Because the WBCD and German Credit Data Set belong to totally different categories from the viewpoints of level of abstraction and degree of prior knowledge, they should not be treated as the same category in terms of classification.

9  Conclusion

In this letter, we proposed a rule extraction method that can extract concise and accurate rules directly for deep NNs trained by a DBN. Therefore, we have provided a potential key to fill the gap between the very high learning capability of DBNs and the very high interpretability of rule extraction algorithms such as Re-RX with J48graft.

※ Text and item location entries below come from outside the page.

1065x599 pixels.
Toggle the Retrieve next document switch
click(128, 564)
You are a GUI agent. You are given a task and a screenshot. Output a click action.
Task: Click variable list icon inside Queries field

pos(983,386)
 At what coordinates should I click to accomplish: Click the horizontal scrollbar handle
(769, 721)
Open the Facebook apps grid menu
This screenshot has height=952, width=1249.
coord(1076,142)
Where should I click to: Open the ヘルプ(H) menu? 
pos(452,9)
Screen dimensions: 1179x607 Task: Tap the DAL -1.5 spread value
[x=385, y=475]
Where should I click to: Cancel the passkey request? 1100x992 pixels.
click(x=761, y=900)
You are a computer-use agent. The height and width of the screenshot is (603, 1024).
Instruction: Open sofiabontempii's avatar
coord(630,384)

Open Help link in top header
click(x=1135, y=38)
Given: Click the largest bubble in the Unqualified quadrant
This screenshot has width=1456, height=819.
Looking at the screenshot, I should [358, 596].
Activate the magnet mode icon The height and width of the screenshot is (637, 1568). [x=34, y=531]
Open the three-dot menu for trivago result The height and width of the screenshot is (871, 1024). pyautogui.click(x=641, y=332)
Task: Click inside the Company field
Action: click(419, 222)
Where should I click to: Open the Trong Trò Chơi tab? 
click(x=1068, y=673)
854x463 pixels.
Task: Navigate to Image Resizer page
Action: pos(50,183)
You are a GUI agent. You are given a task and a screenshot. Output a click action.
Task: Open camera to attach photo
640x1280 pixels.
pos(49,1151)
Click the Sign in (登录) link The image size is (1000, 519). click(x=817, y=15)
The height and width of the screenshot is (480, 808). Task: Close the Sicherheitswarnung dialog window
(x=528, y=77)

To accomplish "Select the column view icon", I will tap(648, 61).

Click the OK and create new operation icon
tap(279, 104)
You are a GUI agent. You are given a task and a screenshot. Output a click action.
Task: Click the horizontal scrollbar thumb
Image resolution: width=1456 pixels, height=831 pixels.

In future research, we plan to apply DBN Re-RX with J48graft to more practical middle- to high-level abstraction data sets with prior knowledge. The high explainability and interpretability for medical images achieved using extracted rules trained by DBNs are expected to be promising and to help establish improved technologies such as digital pathology, radiology, and ophthalmology using rule extraction.

Notes

1

UCSI: uniformity of cell size; UCSH: uniformity of cell shape; BN: bare nuclei.

2

BI-RADS: Breast Imaging Reporting and Data System.

Acknowledgments

I express my sincere appreciation to Tatsuhiro Oishi and Keisuke Nakajima for their faithful efforts in the numerical experiments conducted during this research. This work was supported in part by the Japan Society for the Promotion of Science through a Grant-in-Aid for Scientific Research (C) (18K11481).